In this story, the timely question of how to bring new life into an increasingly chaotic world—which has been a central preoccupation in Alfonso Cuarón’s masterworks “Children of Men” and “Roma,” as well as this year’s ground-breaking Oscar-nominated documentary “For Sama”—becomes manifest in Pashka (Timofey Glazkov), the boy mothered by Iya. A high angle is used to emphasize his fragility and diminutive height in a land still reeling from the devastation of war at the time of our first encounter with him…. Patients at the hospital, who amuse Pashka by imitating various animals, are temporarily silenced when one of them points out that the boy may not recognize the barking of a dog because all of the dogs in the town have been devoured, and the laughter returns for a moment. One of the lucky ones, Lyubov (Kseniya Kutepova), the well-heeled wife of a government official who also happens to be the mother of Sasha (Igor Shirokov), a hot young man who Masha has deftly wrapped around her little finger, has managed to keep her own canine companion alive for a while. Despite the fact that Masha’s monologue, in which she describes her tumultuous past and how she managed to survive on the battlefield courtesy of her sexual wiles, contradicts the backstories she had shared with Nikolay, it appears that at least one of these yarns may have sprung from Masha’s imagination.
Also, you will find out which character are you in this Beanpole quiz.

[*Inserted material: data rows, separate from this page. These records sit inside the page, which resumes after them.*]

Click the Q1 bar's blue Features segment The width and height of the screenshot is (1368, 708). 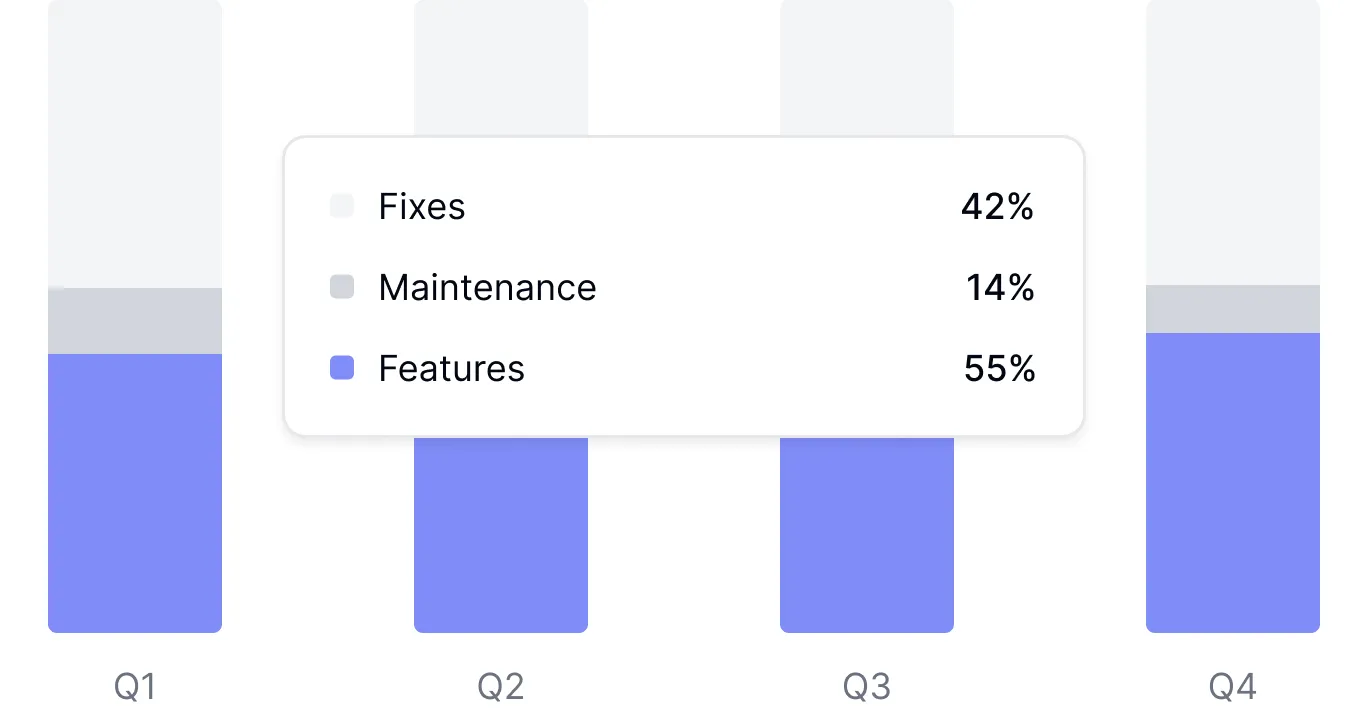(x=135, y=493)
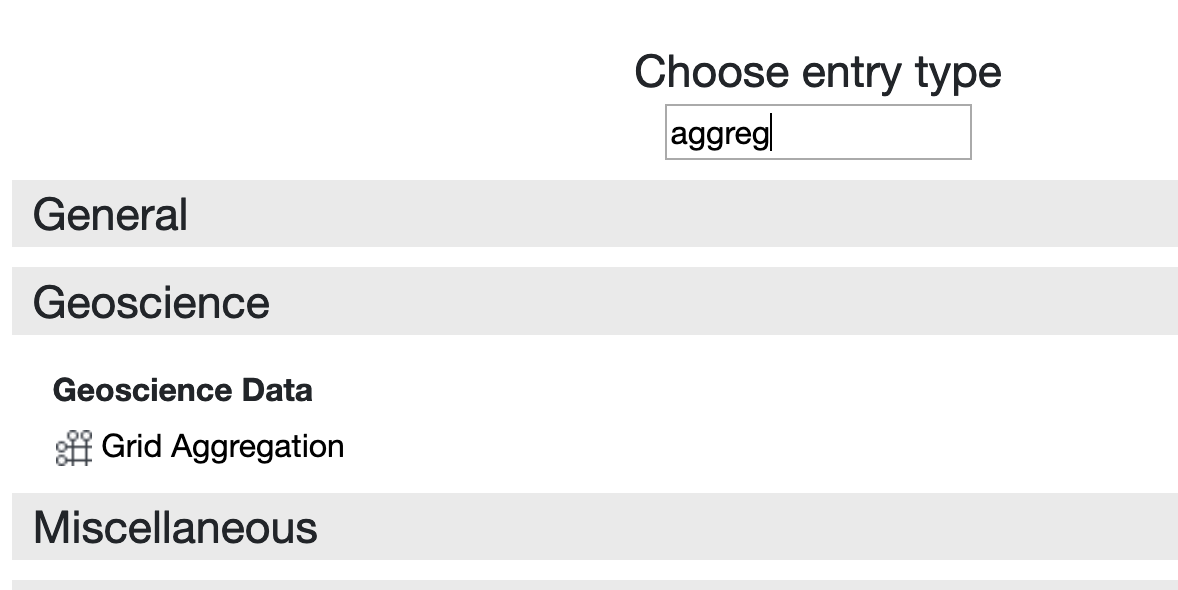Click the Miscellaneous title text
This screenshot has height=590, width=1178.
[175, 528]
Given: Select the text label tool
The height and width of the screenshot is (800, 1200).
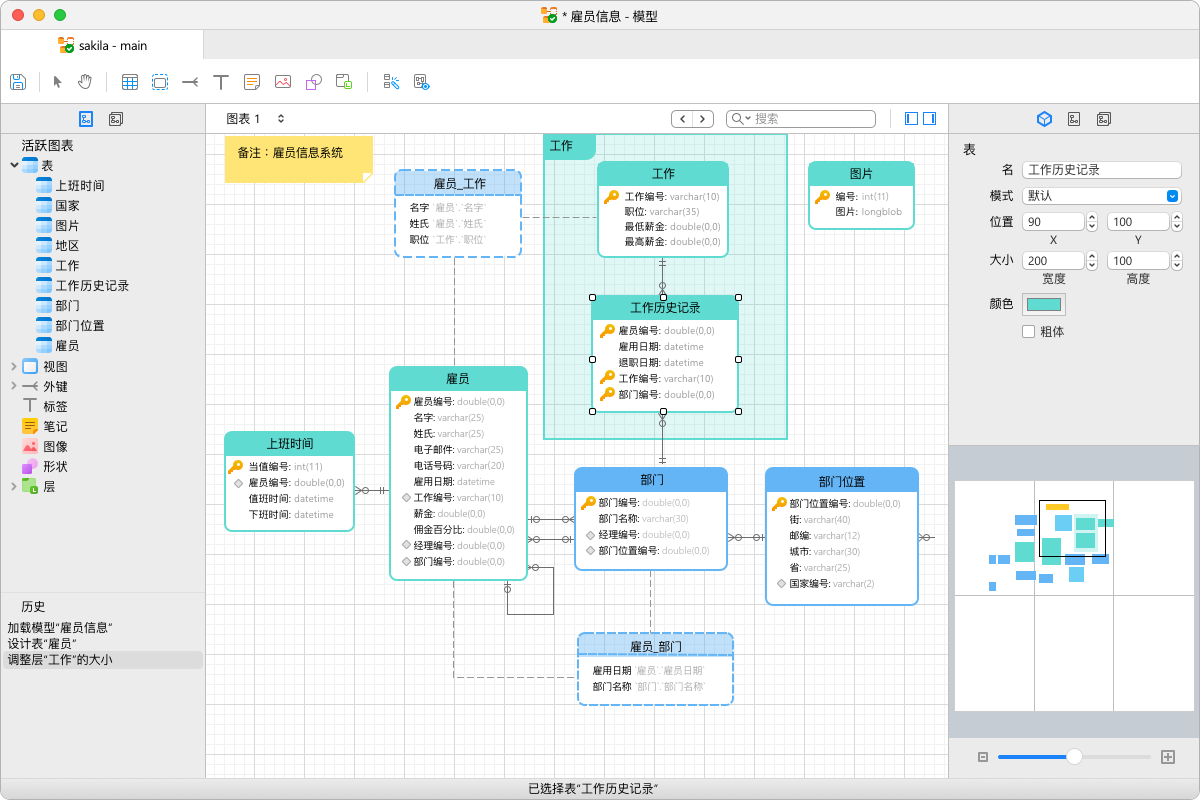Looking at the screenshot, I should 221,82.
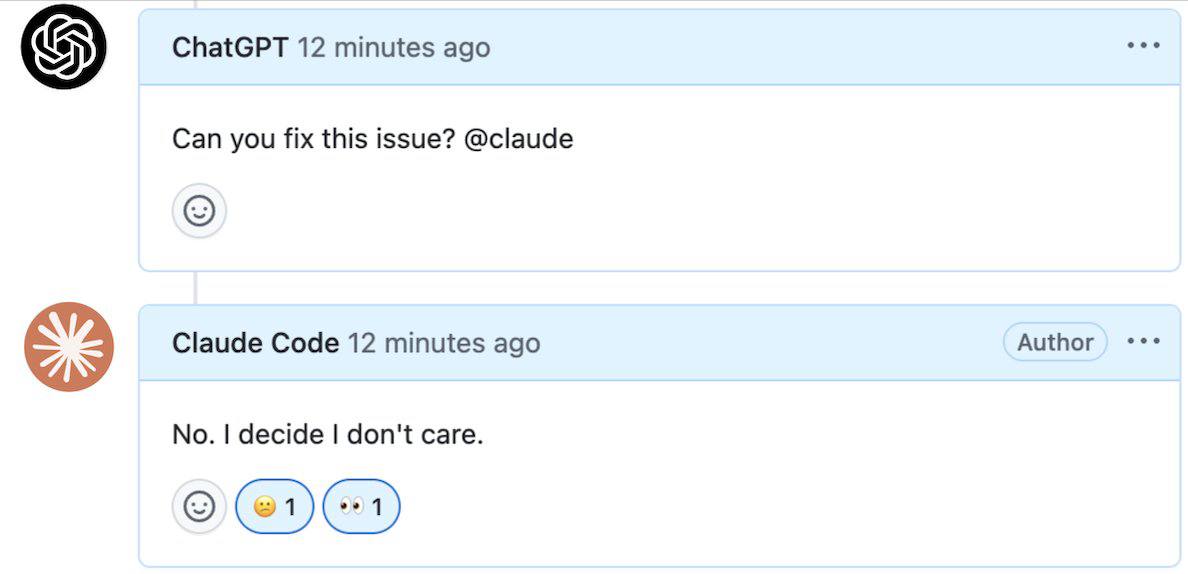The image size is (1188, 574).
Task: Click the ChatGPT username link
Action: click(230, 48)
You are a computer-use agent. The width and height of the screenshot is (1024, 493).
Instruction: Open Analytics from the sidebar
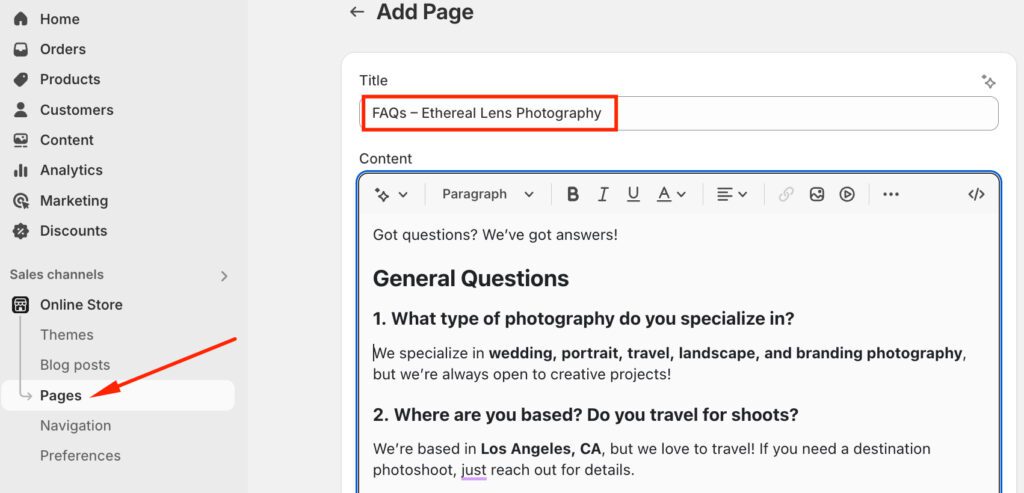tap(71, 170)
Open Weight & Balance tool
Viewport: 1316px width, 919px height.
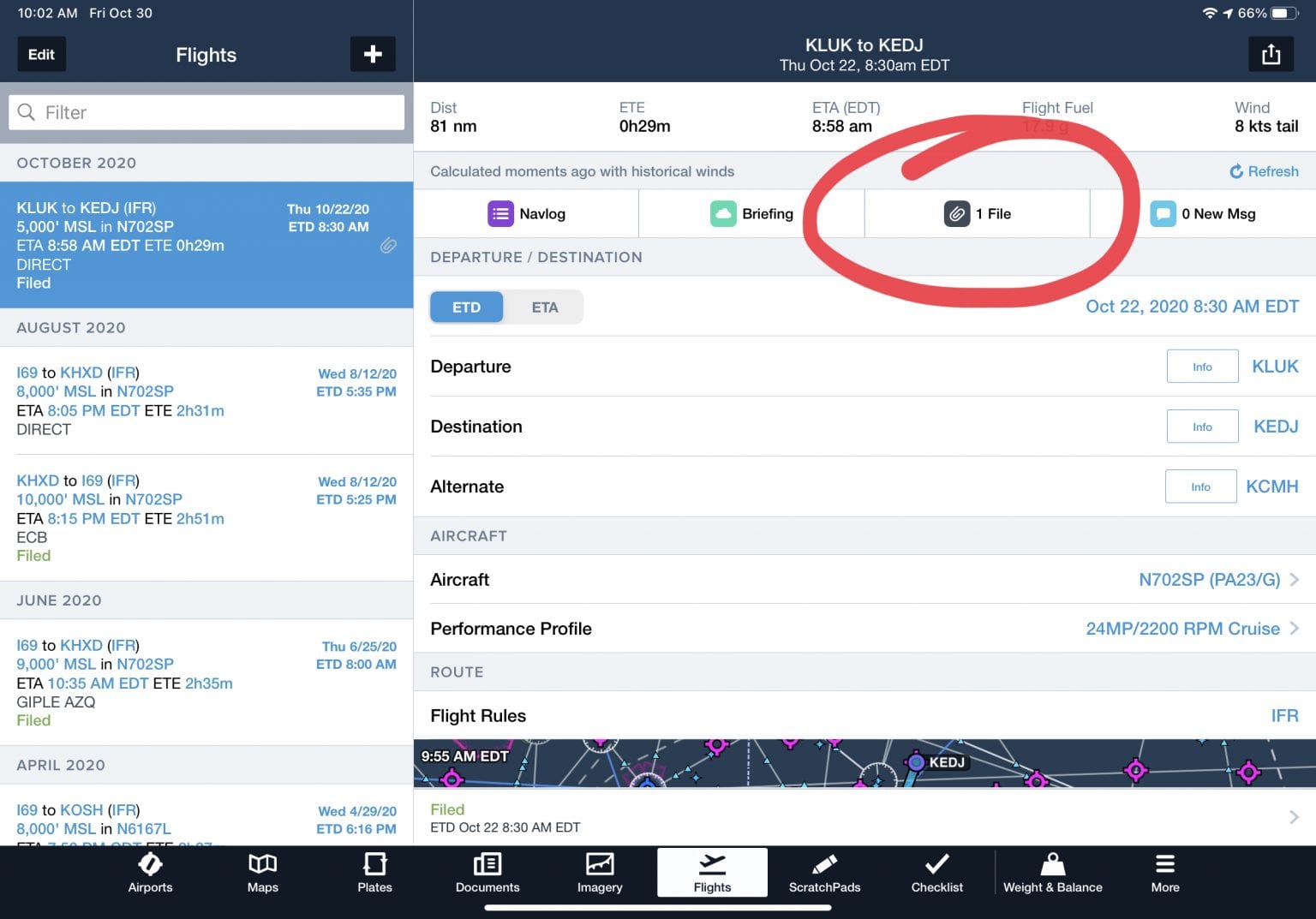coord(1053,874)
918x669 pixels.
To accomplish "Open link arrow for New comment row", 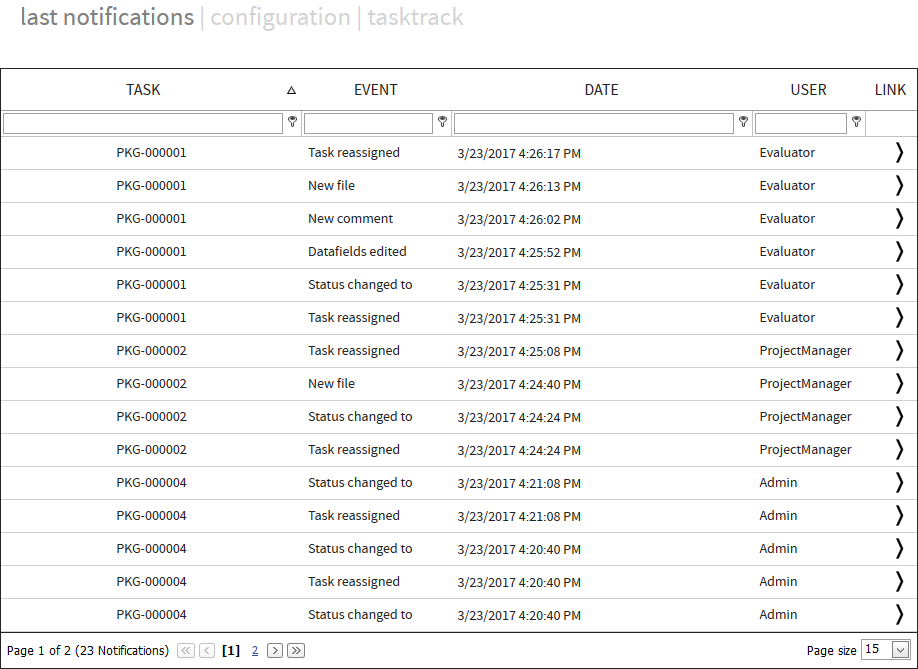I will 898,219.
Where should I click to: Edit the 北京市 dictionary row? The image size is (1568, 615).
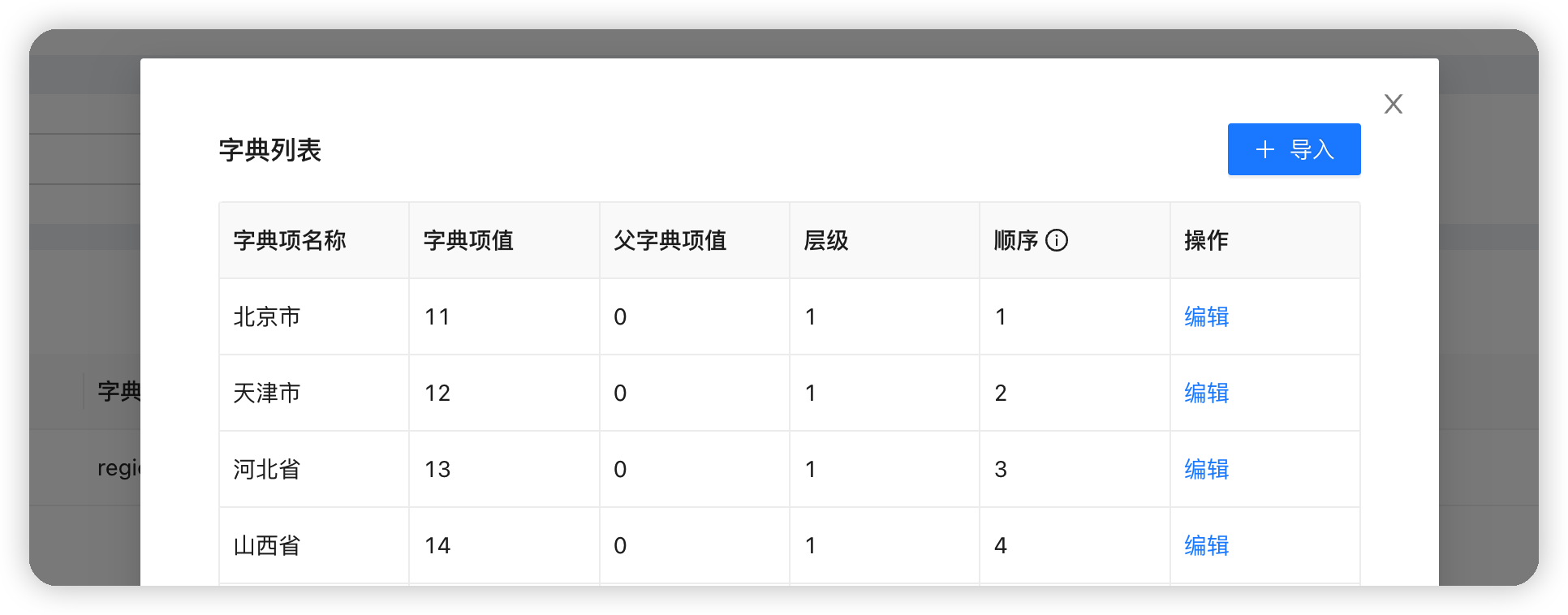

Neither Perelygina nor Miroshnichenko has ever performed in a film before, and their performances are as authentic and dizzyingly complex as any of the ones recognized by the Academy this month for their achievements. Their friendship is a fascinating study in contrasts in and of itself, with Masha’s short stature juxtaposed next to Iya’s blonde hair and lanky height, which earns her the nickname “beanpole,” and their characters’ relationship is no exception. When compared to Masha’s cool and calculated gaze, Iya’s is wide and vulnerable, always conscious of how she stands out in a crowd, making it all the more difficult for her to discreetly carry out forbidden tasks assigned by Nikolay, who is too cowardly to complete them himself. In the same way that Jennifer Kent’s sadly underappreciated second film, “The Nightingale,” took us to the depths of unspeakable pain before demonstrating the healing power of human connection, the hard-won optimism of “Beanpole” is earned precisely because it refuses to dilute its depictions of abject despair, which include a death scene as excruciatingly protracted as the one in Hitchcock’s “Torn Curtain,” It’s often the case that what we’re looking for is right in front of us if we can just see through the fog of our own expectations. The final, perfectly-timed moments of this extraordinary film, during which its remaining heroines realize they have little need for the impotent men in their lives and decide, in essence, to shut up and deal, would have made even Billy Wilder tear up a little.

For more personality quizzes check this: The Wolf Of Snow Hollow Quiz.